(Collected data)
========================================================================

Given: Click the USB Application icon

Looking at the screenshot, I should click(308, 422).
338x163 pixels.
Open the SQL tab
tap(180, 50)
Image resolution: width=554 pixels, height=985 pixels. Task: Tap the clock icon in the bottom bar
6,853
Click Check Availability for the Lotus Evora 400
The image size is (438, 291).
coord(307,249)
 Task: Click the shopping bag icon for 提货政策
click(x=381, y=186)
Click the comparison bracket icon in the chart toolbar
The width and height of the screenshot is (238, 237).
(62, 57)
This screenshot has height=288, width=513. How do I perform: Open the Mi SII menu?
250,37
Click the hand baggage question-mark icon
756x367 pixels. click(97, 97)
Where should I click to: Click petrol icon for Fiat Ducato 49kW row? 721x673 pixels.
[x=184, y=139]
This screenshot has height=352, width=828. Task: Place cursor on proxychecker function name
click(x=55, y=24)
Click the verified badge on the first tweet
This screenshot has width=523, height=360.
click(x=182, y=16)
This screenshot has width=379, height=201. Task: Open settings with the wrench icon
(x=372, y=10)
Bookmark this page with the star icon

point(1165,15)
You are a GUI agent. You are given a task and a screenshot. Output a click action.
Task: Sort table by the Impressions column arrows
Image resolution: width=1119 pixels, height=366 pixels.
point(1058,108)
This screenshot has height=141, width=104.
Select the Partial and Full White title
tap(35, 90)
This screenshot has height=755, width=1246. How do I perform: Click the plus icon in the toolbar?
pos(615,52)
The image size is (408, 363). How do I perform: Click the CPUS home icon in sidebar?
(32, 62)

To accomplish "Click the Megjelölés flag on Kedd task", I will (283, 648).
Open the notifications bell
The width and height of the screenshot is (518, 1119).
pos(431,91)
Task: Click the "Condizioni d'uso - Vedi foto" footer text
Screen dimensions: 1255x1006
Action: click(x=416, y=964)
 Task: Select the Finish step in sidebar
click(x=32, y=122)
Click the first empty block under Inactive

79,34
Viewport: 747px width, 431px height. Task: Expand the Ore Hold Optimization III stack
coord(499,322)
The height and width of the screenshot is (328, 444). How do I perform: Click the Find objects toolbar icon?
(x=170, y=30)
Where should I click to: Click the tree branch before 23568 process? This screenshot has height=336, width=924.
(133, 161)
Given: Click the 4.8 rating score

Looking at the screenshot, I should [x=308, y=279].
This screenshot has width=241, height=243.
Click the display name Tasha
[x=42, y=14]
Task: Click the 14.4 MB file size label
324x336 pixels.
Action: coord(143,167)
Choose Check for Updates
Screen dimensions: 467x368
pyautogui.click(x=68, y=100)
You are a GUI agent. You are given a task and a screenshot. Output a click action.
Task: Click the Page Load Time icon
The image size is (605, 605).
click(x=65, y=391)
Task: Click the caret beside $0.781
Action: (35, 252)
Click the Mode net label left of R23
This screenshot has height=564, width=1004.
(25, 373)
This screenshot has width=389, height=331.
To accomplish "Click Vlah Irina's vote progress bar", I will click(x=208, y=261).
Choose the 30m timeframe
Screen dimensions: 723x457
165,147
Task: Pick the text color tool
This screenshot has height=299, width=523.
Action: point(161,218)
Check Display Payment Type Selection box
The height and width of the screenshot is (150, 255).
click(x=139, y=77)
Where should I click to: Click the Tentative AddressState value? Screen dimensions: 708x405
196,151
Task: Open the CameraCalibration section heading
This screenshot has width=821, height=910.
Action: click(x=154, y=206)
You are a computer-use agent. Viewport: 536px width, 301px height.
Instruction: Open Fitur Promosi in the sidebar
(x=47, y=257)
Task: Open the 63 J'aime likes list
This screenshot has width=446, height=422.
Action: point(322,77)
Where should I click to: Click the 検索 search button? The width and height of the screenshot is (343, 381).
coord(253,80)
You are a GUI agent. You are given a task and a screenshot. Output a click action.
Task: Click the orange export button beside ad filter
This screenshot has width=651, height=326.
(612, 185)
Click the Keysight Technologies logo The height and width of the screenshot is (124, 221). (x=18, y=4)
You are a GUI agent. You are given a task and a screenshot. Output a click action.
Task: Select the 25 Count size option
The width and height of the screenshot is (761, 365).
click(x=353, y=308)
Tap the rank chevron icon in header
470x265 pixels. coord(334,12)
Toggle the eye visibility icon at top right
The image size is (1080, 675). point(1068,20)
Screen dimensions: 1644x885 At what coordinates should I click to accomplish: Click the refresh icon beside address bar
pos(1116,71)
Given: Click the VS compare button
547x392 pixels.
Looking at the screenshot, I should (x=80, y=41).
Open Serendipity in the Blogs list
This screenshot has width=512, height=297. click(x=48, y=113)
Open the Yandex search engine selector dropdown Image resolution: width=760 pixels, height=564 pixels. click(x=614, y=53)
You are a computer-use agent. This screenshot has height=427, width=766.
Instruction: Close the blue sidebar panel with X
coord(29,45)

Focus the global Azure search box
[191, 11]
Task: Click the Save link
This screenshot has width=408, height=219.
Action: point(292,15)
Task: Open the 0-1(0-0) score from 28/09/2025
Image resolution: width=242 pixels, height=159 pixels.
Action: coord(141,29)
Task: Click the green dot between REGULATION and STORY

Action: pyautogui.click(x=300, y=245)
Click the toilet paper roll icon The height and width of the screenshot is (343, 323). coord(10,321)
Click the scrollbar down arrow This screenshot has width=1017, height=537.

========================================================================

Return the lines of the records that include the string "computer".

▶ **SOLUTION**
You are a computer-use agent. Viewport: 536px width, 301px height.
You are a computer-use agent. This screenshot has height=427, width=766.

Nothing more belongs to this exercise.